> _EXERCISE_:
Determine the number of lines in the listing that contain "Check". Write only that number.

> _TASK INPUT_:
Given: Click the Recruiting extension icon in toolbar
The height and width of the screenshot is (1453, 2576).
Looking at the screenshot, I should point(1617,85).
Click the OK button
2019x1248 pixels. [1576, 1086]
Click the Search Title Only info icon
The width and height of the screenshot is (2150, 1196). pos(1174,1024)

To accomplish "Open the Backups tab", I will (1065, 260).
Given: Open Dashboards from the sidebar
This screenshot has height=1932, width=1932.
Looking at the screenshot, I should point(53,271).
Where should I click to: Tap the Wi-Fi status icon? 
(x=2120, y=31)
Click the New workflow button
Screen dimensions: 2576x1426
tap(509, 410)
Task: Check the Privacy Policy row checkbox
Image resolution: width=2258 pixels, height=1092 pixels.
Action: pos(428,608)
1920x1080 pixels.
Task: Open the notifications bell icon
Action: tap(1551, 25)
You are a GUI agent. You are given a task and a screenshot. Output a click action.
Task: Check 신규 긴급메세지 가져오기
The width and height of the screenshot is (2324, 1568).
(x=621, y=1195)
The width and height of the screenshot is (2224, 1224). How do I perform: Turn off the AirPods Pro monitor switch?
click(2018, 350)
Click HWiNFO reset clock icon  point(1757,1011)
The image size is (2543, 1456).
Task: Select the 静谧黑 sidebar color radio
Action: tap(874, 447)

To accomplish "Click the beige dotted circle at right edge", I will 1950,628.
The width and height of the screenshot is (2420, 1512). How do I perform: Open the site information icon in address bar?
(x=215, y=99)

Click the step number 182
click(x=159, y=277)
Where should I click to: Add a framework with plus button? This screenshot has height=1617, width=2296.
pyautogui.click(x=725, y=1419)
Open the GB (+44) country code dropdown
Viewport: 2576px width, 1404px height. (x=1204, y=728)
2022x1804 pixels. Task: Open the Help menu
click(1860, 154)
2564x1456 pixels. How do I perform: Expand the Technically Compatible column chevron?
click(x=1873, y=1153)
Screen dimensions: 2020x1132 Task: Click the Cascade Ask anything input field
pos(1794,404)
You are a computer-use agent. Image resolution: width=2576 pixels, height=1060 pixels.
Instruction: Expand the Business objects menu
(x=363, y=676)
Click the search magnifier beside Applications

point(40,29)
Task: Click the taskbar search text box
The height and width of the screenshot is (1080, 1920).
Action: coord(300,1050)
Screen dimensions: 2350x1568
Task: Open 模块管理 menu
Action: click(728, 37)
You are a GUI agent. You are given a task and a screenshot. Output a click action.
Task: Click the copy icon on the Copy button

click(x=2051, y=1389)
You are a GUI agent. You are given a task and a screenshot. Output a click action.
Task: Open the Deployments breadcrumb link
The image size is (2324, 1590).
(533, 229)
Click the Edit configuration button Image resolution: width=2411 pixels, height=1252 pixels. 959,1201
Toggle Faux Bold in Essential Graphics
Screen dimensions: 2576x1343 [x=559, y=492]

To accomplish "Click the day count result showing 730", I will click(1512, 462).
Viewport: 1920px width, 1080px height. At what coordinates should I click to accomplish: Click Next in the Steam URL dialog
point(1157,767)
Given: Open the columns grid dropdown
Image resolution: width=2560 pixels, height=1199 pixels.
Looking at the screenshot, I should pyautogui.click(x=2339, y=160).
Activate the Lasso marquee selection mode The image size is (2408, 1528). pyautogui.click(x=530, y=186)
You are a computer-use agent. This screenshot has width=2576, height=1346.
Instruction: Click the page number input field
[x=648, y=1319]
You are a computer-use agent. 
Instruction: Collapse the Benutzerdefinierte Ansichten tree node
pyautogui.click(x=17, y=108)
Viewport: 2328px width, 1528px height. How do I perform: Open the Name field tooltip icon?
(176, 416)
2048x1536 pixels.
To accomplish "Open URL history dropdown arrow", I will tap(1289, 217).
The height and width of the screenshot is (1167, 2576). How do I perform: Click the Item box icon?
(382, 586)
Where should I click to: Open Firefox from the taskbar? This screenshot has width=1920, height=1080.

> _TASK RESPONSE_:
2